BEGIN

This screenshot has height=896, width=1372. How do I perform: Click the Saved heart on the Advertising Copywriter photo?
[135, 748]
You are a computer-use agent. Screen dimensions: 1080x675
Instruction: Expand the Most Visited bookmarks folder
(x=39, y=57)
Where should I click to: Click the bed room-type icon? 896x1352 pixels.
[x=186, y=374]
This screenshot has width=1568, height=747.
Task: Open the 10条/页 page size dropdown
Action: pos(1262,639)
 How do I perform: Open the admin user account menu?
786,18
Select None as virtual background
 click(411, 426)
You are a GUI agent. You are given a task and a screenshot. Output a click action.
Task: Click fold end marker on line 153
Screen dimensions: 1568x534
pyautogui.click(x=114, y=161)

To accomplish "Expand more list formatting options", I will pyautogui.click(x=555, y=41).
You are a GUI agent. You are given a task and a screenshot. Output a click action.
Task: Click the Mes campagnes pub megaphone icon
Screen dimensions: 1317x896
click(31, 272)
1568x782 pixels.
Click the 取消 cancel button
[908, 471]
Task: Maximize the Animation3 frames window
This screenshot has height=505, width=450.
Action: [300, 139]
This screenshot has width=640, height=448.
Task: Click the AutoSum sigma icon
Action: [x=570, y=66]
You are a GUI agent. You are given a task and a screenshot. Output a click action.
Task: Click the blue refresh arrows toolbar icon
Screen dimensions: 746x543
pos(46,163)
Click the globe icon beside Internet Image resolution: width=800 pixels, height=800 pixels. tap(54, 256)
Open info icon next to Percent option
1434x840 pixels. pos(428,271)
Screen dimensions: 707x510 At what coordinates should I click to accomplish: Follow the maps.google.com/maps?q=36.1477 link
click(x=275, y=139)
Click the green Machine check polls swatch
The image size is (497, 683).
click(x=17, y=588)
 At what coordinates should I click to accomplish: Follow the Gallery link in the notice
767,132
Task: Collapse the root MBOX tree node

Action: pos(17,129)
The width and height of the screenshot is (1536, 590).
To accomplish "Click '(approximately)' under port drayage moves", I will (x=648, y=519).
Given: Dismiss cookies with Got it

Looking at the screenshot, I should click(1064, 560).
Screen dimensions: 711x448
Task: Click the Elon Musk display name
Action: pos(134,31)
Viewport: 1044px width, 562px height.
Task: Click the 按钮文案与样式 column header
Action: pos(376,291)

END

▶ INSTRUCTIONS TO FOLLOW: Output the data above exactly, please, line for line.

▶ COMPLETED TASK:
This screenshot has height=896, width=1372. How do I perform: Click the Saved heart on the Advertising Copywriter photo?
[135, 748]
You are a computer-use agent. Screen dimensions: 1080x675
Instruction: Expand the Most Visited bookmarks folder
(x=39, y=57)
Where should I click to: Click the bed room-type icon? 896x1352 pixels.
[x=186, y=374]
This screenshot has width=1568, height=747.
Task: Open the 10条/页 page size dropdown
Action: pos(1262,639)
 How do I perform: Open the admin user account menu?
786,18
Select None as virtual background
 click(411, 426)
You are a GUI agent. You are given a task and a screenshot. Output a click action.
Task: Click fold end marker on line 153
Screen dimensions: 1568x534
pyautogui.click(x=114, y=161)

To accomplish "Expand more list formatting options", I will pyautogui.click(x=555, y=41).
You are a GUI agent. You are given a task and a screenshot. Output a click action.
Task: Click the Mes campagnes pub megaphone icon
Screen dimensions: 1317x896
click(31, 272)
1568x782 pixels.
Click the 取消 cancel button
[908, 471]
Task: Maximize the Animation3 frames window
This screenshot has height=505, width=450.
Action: [300, 139]
This screenshot has width=640, height=448.
Task: Click the AutoSum sigma icon
Action: [x=570, y=66]
You are a GUI agent. You are given a task and a screenshot. Output a click action.
Task: Click the blue refresh arrows toolbar icon
Screen dimensions: 746x543
pos(46,163)
Click the globe icon beside Internet Image resolution: width=800 pixels, height=800 pixels. tap(54, 256)
Open info icon next to Percent option
1434x840 pixels. pos(428,271)
Screen dimensions: 707x510 At what coordinates should I click to accomplish: Follow the maps.google.com/maps?q=36.1477 link
click(x=275, y=139)
Click the green Machine check polls swatch
The image size is (497, 683).
click(x=17, y=588)
 At what coordinates should I click to accomplish: Follow the Gallery link in the notice
767,132
Task: Collapse the root MBOX tree node

Action: pos(17,129)
The width and height of the screenshot is (1536, 590).
To accomplish "Click '(approximately)' under port drayage moves", I will (x=648, y=519).
Given: Dismiss cookies with Got it

Looking at the screenshot, I should click(1064, 560).
Screen dimensions: 711x448
Task: Click the Elon Musk display name
Action: pos(134,31)
Viewport: 1044px width, 562px height.
Task: Click the 按钮文案与样式 column header
Action: pos(376,291)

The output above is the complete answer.